**Task goal:**
Match on the string "agent" in the entries below and return every matching line.

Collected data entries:
____________________
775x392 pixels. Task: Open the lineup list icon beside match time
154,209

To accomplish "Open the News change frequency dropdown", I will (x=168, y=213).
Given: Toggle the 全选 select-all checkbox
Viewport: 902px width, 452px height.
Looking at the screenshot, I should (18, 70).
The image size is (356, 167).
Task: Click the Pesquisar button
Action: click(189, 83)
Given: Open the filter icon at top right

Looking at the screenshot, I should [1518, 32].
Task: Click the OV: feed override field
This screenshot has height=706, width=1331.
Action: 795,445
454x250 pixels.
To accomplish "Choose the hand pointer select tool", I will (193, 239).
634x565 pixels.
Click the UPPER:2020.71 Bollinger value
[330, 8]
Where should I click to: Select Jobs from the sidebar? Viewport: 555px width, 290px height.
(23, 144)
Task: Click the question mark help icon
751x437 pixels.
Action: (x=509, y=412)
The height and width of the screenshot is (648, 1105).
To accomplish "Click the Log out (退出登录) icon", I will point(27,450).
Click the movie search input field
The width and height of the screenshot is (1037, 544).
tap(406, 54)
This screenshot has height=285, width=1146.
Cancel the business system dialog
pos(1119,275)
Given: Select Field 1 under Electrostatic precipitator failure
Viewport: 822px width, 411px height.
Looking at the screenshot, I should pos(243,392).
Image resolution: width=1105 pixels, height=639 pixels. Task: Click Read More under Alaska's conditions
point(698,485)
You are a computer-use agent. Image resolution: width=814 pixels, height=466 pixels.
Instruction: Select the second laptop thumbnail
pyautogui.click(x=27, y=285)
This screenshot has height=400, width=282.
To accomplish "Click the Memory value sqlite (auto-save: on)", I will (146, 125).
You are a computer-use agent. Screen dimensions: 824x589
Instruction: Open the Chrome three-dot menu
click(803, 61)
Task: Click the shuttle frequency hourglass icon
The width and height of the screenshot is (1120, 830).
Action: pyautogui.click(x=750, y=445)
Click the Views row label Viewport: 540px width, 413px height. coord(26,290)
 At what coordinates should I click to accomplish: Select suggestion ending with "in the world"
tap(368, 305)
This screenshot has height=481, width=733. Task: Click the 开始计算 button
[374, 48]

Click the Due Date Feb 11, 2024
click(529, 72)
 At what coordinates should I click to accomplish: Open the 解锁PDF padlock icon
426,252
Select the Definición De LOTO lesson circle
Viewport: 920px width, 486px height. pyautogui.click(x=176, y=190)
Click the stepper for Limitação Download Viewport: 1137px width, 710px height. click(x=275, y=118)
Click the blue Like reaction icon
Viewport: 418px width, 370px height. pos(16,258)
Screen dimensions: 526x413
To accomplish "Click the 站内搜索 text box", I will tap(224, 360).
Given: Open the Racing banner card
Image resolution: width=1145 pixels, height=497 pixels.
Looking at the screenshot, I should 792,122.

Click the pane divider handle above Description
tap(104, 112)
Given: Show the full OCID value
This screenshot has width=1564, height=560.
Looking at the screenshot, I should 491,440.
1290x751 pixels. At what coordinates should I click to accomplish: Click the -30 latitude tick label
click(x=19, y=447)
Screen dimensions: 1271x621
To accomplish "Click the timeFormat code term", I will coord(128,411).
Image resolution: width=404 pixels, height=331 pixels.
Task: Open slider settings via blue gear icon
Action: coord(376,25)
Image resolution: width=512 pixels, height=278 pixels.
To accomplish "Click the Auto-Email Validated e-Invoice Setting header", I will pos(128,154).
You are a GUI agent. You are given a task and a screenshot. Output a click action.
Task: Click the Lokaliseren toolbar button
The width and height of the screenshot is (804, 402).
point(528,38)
____________________
**Answer to this problem:**
You are a computer-use agent. Image resolution: width=814 pixels, height=466 pixels.
You are a computer-use agent. Screen dimensions: 824x589
You are a GUI agent. You are given a task and a screenshot. Output a click action.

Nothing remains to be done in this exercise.